## What you need to do
What you return should be the full listing, copied exactly and stripped of its pictures.

## Records shown

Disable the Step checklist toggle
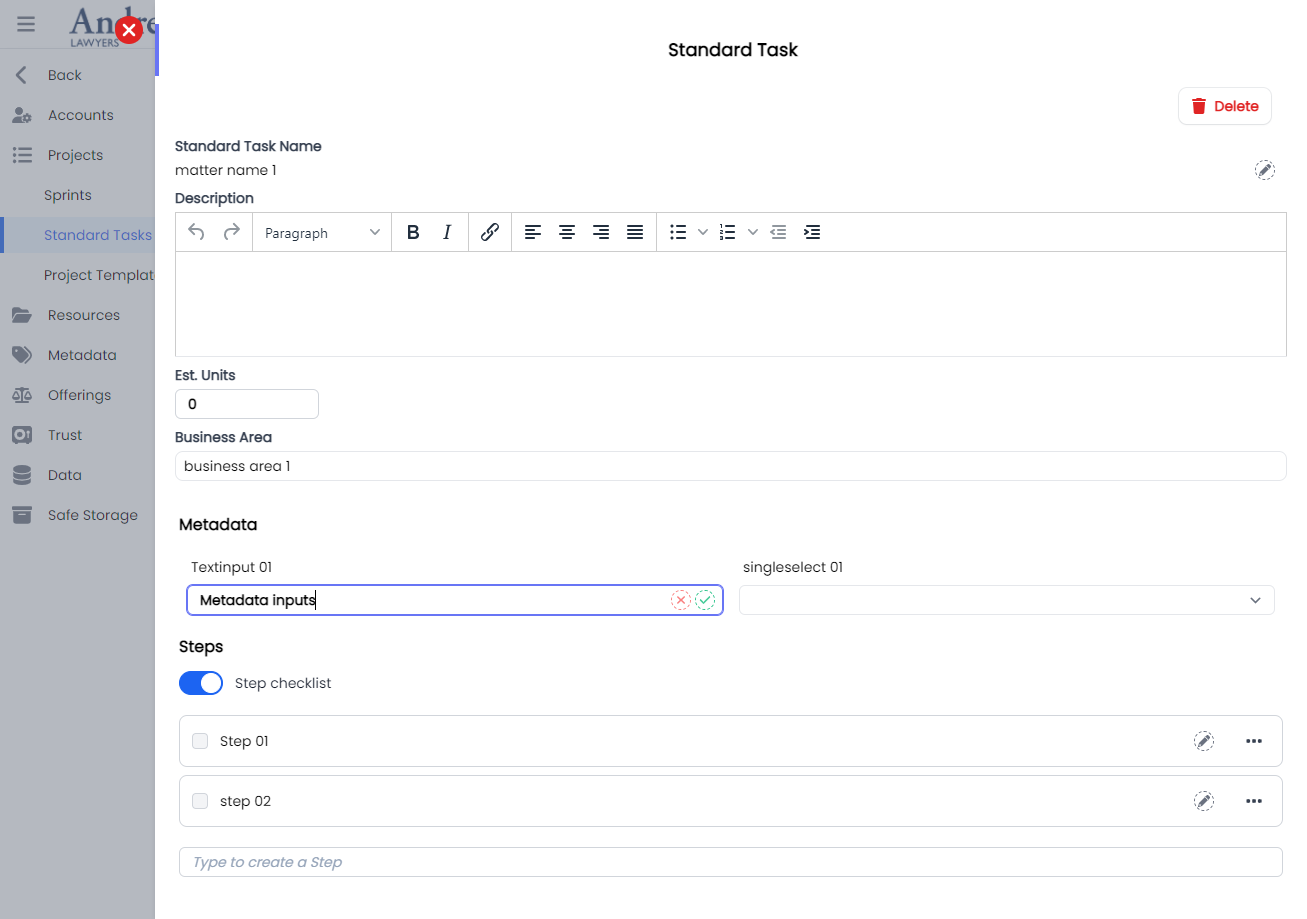(x=200, y=683)
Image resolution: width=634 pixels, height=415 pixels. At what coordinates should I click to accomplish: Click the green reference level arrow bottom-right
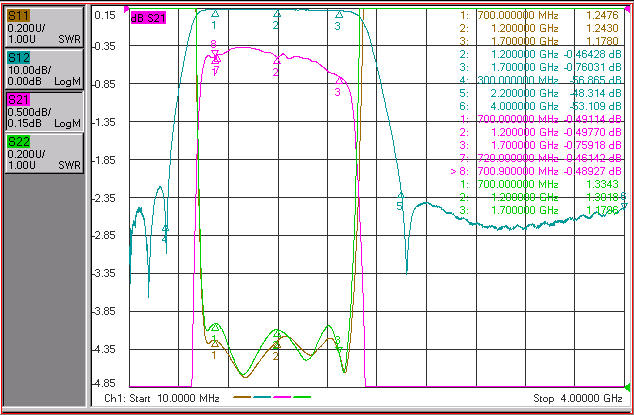point(628,387)
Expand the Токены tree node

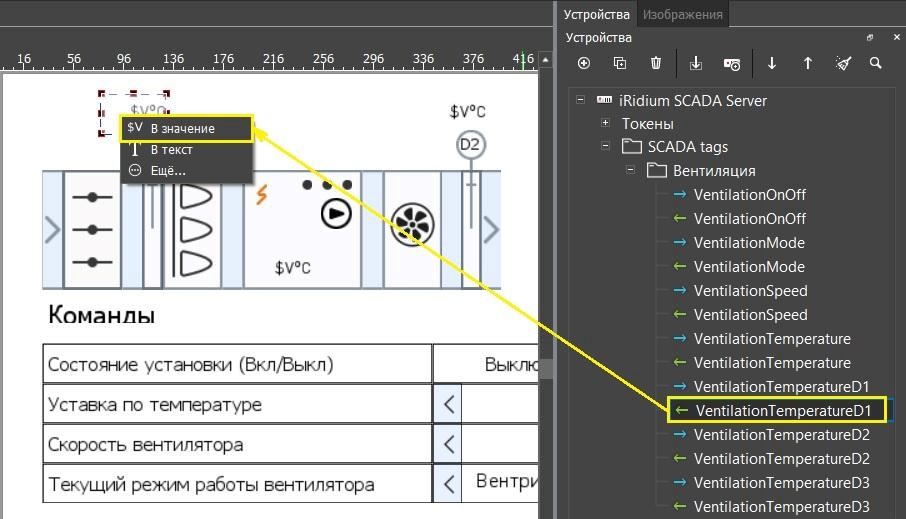(x=605, y=123)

## Answer to this problem
Disable the Step checklist toggle
(x=200, y=683)
Image resolution: width=634 pixels, height=415 pixels. At what coordinates should I click to accomplish: Click the green reference level arrow bottom-right
point(628,387)
Expand the Токены tree node

(x=605, y=123)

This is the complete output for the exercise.